Thursday 26 April 2012

What is Derived Tables in SQL


The power of SQL Server never fails to amaze me; it literally seems that you can do just about anything in SQL. All you need is a little creativity and knowledge of the syntax, and you can put the power of SQL behind your web application. One of the neatest things I've yet done with SQL Server is using derived tables.

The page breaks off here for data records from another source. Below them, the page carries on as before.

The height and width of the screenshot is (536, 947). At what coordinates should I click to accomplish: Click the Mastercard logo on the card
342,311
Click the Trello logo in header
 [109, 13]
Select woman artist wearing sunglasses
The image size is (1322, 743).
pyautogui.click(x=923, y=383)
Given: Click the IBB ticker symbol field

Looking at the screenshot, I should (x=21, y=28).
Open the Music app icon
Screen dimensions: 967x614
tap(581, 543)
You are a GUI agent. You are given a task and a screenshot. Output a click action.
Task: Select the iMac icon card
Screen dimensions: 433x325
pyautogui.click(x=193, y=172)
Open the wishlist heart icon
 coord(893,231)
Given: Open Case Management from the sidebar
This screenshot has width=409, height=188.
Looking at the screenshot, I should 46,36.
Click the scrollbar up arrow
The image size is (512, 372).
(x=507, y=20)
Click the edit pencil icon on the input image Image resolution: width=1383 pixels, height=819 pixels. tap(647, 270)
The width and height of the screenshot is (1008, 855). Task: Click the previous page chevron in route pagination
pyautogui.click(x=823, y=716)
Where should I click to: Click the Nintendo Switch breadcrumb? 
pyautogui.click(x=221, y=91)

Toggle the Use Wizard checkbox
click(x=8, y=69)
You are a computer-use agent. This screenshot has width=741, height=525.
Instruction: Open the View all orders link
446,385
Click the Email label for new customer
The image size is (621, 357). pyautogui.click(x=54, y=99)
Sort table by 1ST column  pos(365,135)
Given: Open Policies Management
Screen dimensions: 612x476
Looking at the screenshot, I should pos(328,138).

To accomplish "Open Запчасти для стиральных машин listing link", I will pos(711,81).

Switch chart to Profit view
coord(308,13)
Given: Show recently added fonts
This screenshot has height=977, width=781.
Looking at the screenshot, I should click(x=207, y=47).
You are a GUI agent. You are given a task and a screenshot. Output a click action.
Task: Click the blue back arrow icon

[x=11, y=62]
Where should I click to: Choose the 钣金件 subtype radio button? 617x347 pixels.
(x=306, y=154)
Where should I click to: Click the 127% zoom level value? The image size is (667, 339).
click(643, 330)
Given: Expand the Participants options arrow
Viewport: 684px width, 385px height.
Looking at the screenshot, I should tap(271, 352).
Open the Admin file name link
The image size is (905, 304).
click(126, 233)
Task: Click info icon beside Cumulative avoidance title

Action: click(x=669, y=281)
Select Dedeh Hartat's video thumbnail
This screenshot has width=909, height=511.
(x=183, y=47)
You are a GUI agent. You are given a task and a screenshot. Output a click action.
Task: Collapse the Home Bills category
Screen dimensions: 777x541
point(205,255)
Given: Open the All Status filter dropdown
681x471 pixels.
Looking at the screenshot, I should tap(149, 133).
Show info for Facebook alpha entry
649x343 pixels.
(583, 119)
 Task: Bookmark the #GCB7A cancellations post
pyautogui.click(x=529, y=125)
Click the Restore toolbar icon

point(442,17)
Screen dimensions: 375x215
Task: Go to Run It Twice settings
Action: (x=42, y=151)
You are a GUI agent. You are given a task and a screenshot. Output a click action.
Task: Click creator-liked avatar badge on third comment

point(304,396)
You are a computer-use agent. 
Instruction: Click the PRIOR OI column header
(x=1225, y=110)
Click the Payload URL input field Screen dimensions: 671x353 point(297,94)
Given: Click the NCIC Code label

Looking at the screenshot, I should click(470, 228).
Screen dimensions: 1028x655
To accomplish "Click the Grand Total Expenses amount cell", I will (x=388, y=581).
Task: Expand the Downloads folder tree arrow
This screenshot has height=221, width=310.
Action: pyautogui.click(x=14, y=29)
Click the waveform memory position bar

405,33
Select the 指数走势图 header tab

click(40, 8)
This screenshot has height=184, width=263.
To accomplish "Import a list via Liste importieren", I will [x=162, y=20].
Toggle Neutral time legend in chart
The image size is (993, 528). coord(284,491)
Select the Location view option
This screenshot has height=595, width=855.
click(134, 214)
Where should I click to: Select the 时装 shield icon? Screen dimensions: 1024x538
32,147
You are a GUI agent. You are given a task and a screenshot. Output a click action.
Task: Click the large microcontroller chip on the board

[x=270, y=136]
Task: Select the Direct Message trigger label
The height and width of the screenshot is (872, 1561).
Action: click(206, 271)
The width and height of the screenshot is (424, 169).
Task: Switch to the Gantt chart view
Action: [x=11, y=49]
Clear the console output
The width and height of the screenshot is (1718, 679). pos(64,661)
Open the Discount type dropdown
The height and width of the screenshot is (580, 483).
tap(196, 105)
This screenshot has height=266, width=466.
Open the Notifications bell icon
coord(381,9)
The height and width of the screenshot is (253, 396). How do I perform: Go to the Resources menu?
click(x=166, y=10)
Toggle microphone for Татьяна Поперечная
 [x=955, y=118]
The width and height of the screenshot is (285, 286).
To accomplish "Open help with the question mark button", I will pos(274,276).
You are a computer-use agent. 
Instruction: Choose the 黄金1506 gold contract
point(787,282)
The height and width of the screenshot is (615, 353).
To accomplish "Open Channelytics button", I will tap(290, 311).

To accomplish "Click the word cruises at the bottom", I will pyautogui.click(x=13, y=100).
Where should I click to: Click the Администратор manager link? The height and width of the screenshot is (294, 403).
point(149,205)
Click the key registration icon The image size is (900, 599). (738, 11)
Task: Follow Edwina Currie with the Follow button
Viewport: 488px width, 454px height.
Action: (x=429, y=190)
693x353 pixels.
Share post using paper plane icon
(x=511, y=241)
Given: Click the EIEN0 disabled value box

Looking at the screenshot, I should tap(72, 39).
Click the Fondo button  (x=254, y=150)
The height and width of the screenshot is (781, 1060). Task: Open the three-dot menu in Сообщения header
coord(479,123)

If you've used a VIEW before, you've used a more formal, more correct form of a derived table. For example, we could do the following:
 CREATE VIEW vwEmployeesFromNewYork AS
  SELECT * FROM Employee
  WHERE State = "NY"
 GO
Then if we wanted to see all of the Employees from New York with the last name Smith, ordered alphabetically, we could write:
 SELECT LastName, FirstName
 FROM vwEmployeesFromNewYork
 WHERE LastName = "Smith"
 ORDER BY FirstName
However, using derived tables, we could eliminate the view entirely. (Of course the view could be eliminated by simply adding an "AND State = "NY"" to the above WHERE clause, but what's important here is the concept, not the example!) Here is the same resultset as above but with the use of a derived table in place of a veiw:
 SELECT LastName, FirstName
 FROM
  (SELECT * FROM Employee
   WHERE State = "NY") AS EmployeeDerivedTable
 WHERE LastName = "Smith"
 ORDER BY FirstName
Isn't that neat? What we are doing is first getting the result set from our derived table (the SELECT statement in the FROM clause). Once we have that resultset, it is as though it was a table in itself. We then perform the SELECT on the derived table, returning our results!